Consigne:
Relevez tous les noms de personnes qui figurent dans l'extrait proposé, dans leur ordre d'apparition.

Extrait proposé:
Il est à Madrid en train d'essayer de draguer deux Espagnoles, Isabel et Teresa. « Ma détresse à propos d'Isabel et de Teresa, associée à ma culpabilité à propos de mes parents, a ouvert des questions plus larges sur ma fraude. ; que j'étais un imposteur n'avait jamais été mis en doute – qui ne l'était pas ? ». Jusque-là, tout va bien, ou presque. Mais vient maintenant « Accroupie dans l'une des rares positions de sujets préfabriquées offertes par le capital ou peu importe comment vous voulez l'appeler, mentant à chaque fois qu'elle disait « je » ; qui n'a pas été un peu joueur dans une infopublicité en boucle pour une vie sacrifiée ? ». On dirait du Gloubi-Boulga transcrit en phonétique et traduit ensuite par un traducteur automatique.
Teresa est intelligente et belle, tout le raffinement des élites. Une fois elle lui dit qu'il ressemble à Jack Nicholson dans « The Passenger ». « Manque de chance « Je n'avais pas vu « The Passenger », un film dans lequel j'ai joué ». Toujours l'ambivalence des propos, qui marquent surtout la vacuité des propos.
Il reconnait par ailleurs qu'il « n'a jamais vraiment eu de relations sexuelles avec elle ! ». Ce qu'il met sur le compte de sa méconnaissance de la langue. Comme si c'était le plus important. Lorsqu'elle lui demande à ce propos « Quand allez-vous admettre que vous pouvez vivre dans cette langue ? », il n'est pas sûr qu'il puisse réellement « vivre » dans n'importe quelle autre langue. Il craint que « tout langage ne soit une trahison de l'expérience, et qu'il soit même impossible d'appréhender la réalité dans le monde réel ». Une autre fois, à Barcelone, il visite la ville avec Teresa, et sort un moment acheter un café. Il se perd dans les rues et erre dans la ville douze heures durant. Lorsqu'il retrouve leur hôtel, il abreuve Teresa avec une suite de mensonges car il pense que la vérité serait trop incroyable.
Il raconte à propos de sa relation avec son autre petite amie, Isabel « Mon espagnol s'améliorait, malgré moi, et j'éprouvais, avec la force de la révélation, une évidence évidente. Notre relation dépendait largement de ce que je ne parvenais jamais à parler couramment, de ce que j'avais une excuse pour ne parler qu'en fragments énigmatiques ». Comme on le dit si bien en anglais Adam est « lost in translation ».

Jeu de données:
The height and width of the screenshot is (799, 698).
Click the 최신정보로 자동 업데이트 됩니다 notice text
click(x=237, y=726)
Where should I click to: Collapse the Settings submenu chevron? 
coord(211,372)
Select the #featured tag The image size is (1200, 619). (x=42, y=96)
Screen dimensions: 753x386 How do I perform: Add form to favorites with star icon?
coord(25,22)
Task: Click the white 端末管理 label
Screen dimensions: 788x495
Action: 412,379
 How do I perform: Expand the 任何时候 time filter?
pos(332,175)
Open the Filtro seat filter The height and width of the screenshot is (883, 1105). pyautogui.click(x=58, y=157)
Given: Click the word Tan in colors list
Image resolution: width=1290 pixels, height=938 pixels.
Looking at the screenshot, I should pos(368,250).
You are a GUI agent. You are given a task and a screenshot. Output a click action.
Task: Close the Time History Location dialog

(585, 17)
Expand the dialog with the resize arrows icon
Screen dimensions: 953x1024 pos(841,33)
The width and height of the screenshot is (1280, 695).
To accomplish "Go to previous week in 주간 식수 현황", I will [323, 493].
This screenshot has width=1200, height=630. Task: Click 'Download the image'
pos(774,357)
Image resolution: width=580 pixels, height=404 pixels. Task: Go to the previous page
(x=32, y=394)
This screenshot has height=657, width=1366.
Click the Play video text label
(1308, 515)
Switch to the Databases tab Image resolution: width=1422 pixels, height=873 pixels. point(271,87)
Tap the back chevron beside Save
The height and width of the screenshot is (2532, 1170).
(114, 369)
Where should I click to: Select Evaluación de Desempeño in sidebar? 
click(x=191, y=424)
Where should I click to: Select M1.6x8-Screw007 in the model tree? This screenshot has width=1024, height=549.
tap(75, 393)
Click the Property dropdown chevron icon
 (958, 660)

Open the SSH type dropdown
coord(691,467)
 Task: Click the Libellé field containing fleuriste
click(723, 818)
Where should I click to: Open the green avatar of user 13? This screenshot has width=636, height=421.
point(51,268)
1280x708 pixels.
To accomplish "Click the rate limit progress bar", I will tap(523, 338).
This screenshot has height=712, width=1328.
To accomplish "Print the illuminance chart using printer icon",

Corrigé:
Isabel, Teresa, Jack Nicholson, Adam